En aquel momento lo importante era mi vida interior. Mientras miraba las fotos que cubrían las paredes de la tienda, me di cuenta de que la vista me funcionaba muchísimo mejor, y eso lo consideré preocupante porque significaría que estaba perdiendo tensión espiritual. Me puse nerviosa. Eché de menos el aliento directo o indirecto que había recibido de Dany, al principio de nuestro viaje, en mis momentos malos, pero Dany, o bastante tenía con intentar volver al camino que lleva a la levitación después del bache que había sufrido por culpa del deporte, o había tirado definitivamente la toalla y no estaba para jalear a nadie. De todas formas, tampoco Dany andaba por allí, de modo que hice un esfuerzo para recuperar el sentido común —a sabiendas de que el sentido común podía asfixiar bastante el arrebato del alma, que carece de toda lógica—, pedí en conserjería información sobre horario de misas y otros actos litúrgicos a los que pudiera asistir, y me dijeron que había una misa diaria para huéspedes a las nueve de la mañana, y que el canto gregoriano de los monjes podía escucharse a las 6.00 (maitines), a las 7.45 (laudes), a las 18.00 (vísperas) y a las 21.45 (completas). La cena formal era a las 20.00, pero podía tomar una merienda-cena a partir de las 17.00 en un buffet sencillo, pero sólido y abundante, dispuesto en la antigua sala de acogida de peregrinos, ahora convertida en comedor de apoyo. No había servicio de habitaciones.

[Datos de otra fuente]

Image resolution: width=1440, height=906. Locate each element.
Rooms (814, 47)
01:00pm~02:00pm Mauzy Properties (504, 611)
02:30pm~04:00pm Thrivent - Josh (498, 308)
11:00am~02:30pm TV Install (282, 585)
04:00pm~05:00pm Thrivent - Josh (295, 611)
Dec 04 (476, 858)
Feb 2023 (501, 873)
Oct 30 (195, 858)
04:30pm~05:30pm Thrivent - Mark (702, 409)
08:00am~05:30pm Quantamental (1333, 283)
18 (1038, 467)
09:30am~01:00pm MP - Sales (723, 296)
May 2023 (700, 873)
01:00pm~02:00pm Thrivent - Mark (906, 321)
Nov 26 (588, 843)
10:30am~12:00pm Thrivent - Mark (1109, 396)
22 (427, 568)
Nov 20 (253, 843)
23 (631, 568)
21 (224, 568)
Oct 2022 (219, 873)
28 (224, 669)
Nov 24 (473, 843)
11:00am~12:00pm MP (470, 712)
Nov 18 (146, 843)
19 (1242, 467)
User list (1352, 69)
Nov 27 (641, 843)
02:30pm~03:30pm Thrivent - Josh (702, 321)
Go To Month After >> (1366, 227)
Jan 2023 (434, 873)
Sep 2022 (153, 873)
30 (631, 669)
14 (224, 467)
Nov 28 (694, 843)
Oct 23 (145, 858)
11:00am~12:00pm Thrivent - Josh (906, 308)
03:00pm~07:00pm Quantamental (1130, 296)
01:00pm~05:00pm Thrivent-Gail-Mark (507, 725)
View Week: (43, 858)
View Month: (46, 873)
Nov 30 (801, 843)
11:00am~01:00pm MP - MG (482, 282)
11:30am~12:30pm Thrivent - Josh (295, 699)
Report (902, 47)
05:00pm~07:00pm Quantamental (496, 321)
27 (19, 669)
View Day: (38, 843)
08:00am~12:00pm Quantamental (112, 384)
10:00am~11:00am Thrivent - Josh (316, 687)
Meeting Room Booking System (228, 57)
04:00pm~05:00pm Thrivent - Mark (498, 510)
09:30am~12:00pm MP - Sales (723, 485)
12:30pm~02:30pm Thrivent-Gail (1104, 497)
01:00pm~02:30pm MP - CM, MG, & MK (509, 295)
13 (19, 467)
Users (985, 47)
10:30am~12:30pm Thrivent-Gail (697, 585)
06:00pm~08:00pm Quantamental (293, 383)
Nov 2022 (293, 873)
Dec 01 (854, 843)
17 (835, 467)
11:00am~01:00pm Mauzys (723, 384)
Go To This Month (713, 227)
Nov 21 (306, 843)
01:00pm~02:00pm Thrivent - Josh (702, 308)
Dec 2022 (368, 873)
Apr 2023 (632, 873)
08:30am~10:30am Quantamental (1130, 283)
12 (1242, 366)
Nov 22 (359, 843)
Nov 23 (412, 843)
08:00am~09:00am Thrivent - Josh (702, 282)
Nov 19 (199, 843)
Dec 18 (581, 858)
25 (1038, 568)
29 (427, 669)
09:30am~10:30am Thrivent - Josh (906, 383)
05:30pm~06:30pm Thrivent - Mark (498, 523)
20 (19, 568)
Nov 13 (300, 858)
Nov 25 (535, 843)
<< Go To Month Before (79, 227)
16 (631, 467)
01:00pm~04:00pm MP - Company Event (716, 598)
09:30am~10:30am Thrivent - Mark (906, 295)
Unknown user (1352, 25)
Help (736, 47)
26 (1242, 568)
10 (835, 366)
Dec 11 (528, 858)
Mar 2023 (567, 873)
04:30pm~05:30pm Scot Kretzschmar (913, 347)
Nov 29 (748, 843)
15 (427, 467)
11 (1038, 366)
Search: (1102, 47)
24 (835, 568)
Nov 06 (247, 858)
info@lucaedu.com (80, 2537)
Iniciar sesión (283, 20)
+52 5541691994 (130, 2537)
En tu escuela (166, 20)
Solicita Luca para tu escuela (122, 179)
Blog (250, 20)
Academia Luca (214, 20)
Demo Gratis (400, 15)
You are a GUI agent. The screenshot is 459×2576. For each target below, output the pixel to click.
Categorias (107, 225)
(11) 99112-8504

La mención de la merienda y de la cena me recordó que no había comido nada desde el desayuno que tomamos Dany y yo antes de echarnos a la carretera, sin rumbo fijo, aquella mañana. Eran ya cerca de las cuatro de la tarde y, por lo visto, me había privado durante mucho más tiempo de lo que pensaba, y a lo mejor los ángeles que me llevaron hasta San Servando habían hecho un alto en el camino para almorzar y yo ni me había dado cuenta. La consecuencia de aquel desbarajuste no era muy espiritual que digamos, pero cuando se recupera el sentido común se comprende que el organismo también guarda su lógica: tenía apetito. Era verdad que podía ofrecerlo como sacrificio durante una hora más, hasta que abrieran el comedor de apoyo con el buffet, pero corría peligro de volver a la fase punitiva, ahora que ya estaba a punto de entrar a todo plan, con un montón de ángeles haciendo con sus alas una jaima nupcial mientras mi nardo exhalaba todo su perfume, en la fase unitiva. De nuevo extrañé a Dany.

—¿Estás mareada? —El ángel olímpico, del que me había desentendido para no aborrecerlo por tenerlo todo el tiempo demasiado encima y porque no me parecía bonito darle la exclusiva a un solo ángel, me tomó del codo con mucha consideración y no se mostraba nada resentido por haberme comportado con él tan esquiva. Seguramente, su obligación era velar por mí, sin pedir nada a cambio.

—Estoy bien —le dije—. Quizás un poco fatigada. Y algo hambrienta, la verdad. ¿Has visto a Dany?

—Hace un rato. Con Ramón. Creo que congenian estupendamente.

Lo dijo de una manera que me disgustó. Parecía advertirme que no enredase, que Dany y su ángel no me necesitaban ya para nada. Y a mi misma me resultó raro, pero de pronto me sentí muy sola, y no era exactamente que me sintiera abandonada, sino más bien como si hubiera entrado en un camino tan estrecho que no era posible andar por él con alguien al lado. Y tampoco podía decir que el ángel olímpico fuera el típico buitre, uno de esos que saben esperar a que tú necesites encontrar alguna compañía y te eches en sus brazos, no se le veía interesado en llenar ningún vacío. Lo vi claro: él se limitaba a darme los mensajes.